Has there ever been such a shortage of common sense?
Has the United States ever been is such disarray?
How much damage will Donald Trump ultimately inflict?
Which is correct, slow up or slow down?
Only real hockey fans are going to get this one: Should Maple Leaf defenceman Morgan Rielly remove one of the 4s from the back of his sweater?
Would NHL players support a rule change allowing teams the option of declining a penalty shot and instead taking the two-minute power play advantage?
Things I Firmly Believe
Although there are varying degrees of importance, there’s no such thing as an unimportant job; if it wasn’t important it wouldn’t exist.
There are people who are just plain evil.
The Roman philosopher Seneca had the best definition of luck: opportunity meeting preparation.
All politicians at all levels of government should be restricted to two terms.
Unions, by their refusal to allow the rewarding of competence and merit over seniority, seriously impair productivity, which, in turn, seriously harms the economy.
There are far too many middle-management positions in many large organizations and in most, if not all, bureaucracies.
Worst Hockey Coaching Decision Eve
Seeing associate coach Marc Crawford behind the Ottawa Senators’ bench the other night reminded me of what has to be the worst coaching decision in the history of hockey.
It happened during the 1998 Olympics in Nagano, Japan, when Crawford was coaching Team Canada. During a shootout to decide an elimination game against the Czech Republic, Crawford inexplicably left the greatest scorer in the history of hockey, Wayne Gretzky, sitting on the bench.
The five shooters he selected were Theo Fleury, Ray Bourque, Joe Nieuwendyk, Eric Lindros, and Brendan Shanahan, none of whom scored on Dominik Hasek, although Lindros hit a post. Canada finished a disappointing fourth. To the best of my knowledge Crawford has never even hinted which player he specifically picked ahead of Gretzky.
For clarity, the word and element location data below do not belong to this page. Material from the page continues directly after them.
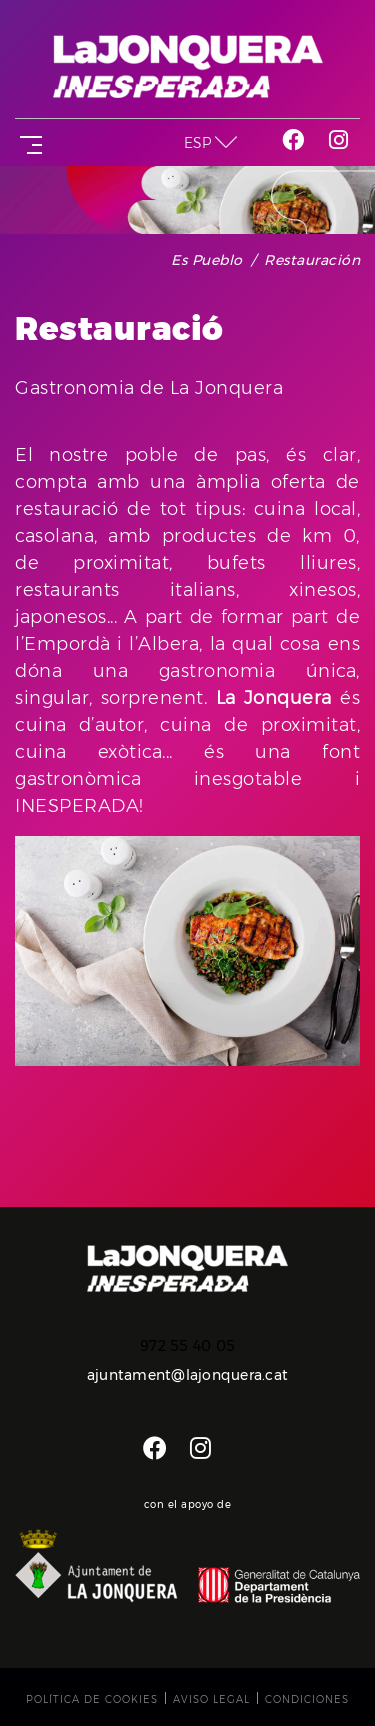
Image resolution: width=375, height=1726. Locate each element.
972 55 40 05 (187, 1346)
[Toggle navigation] (27, 142)
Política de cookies (92, 1699)
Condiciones (307, 1699)
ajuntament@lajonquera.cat (187, 1375)
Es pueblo (207, 260)
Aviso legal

I suspect that a lot more hockey fans remember this boneheaded decision than remember that in 1995, while coaching the Quebec Nordiques, at age thirty-four Crawford became the youngest coach to ever win the Jack Adams award for NHL coach of the year; proving once again that infamy can be more enduring than fame.
A Memorable Colleague
While browsing through some old material the other day I ran across the name of one of my most memorable professional colleagues, the late Seymour Wigle, former managing partner of Price Waterhouse’s Toronto office. Memories came rushing in.
Back in the mid-80s Seymour was a member of the board of governors of the Canadian Institute of Chartered Accountants; I was the board’s chairman. It was the afternoon of the second day of a gruelling meeting of the governors and I was getting fed up with long-winded, banal, repetitious spiels by a number of governors who just wanted to hear themselves talk. (As I recall, there were almost forty people on the board, which was more than double the number that was really necessary.)
I noticed that Seymour had his hand up and acknowledged him by saying, “Seymour, if you have something new to say I’ll give you the floor. But if you’re just going to re-hash points we’ve already heard too many times, I’m not going to. Do you have something new to add?” Seymour replied, “How the hell should I know? I’ve been asleep for the last hour.”
Of course I let him speak.
At his retirement party years later, Seymour accurately summed up the sea change that had occurred in the accounting profession during our careers. In an appropriately rueful voice, and a poignant pause in the middle of the final sentence of his speech, he intoned, “I joined a profession ….. but I’m leaving a business.”
While writing this I remembered another unique incident involving Seymour. He’s the only person I’ve ever known who was involved in a car accident in which the other vehicle was a boat. One Saturday afternoon he was driving along a residential street in Hamilton when a boat broke loose from a trailer hitch in a driveway, rolled onto the street, and crashed into the side of Seymour’s car. He was astonished but, fortunately, not hurt.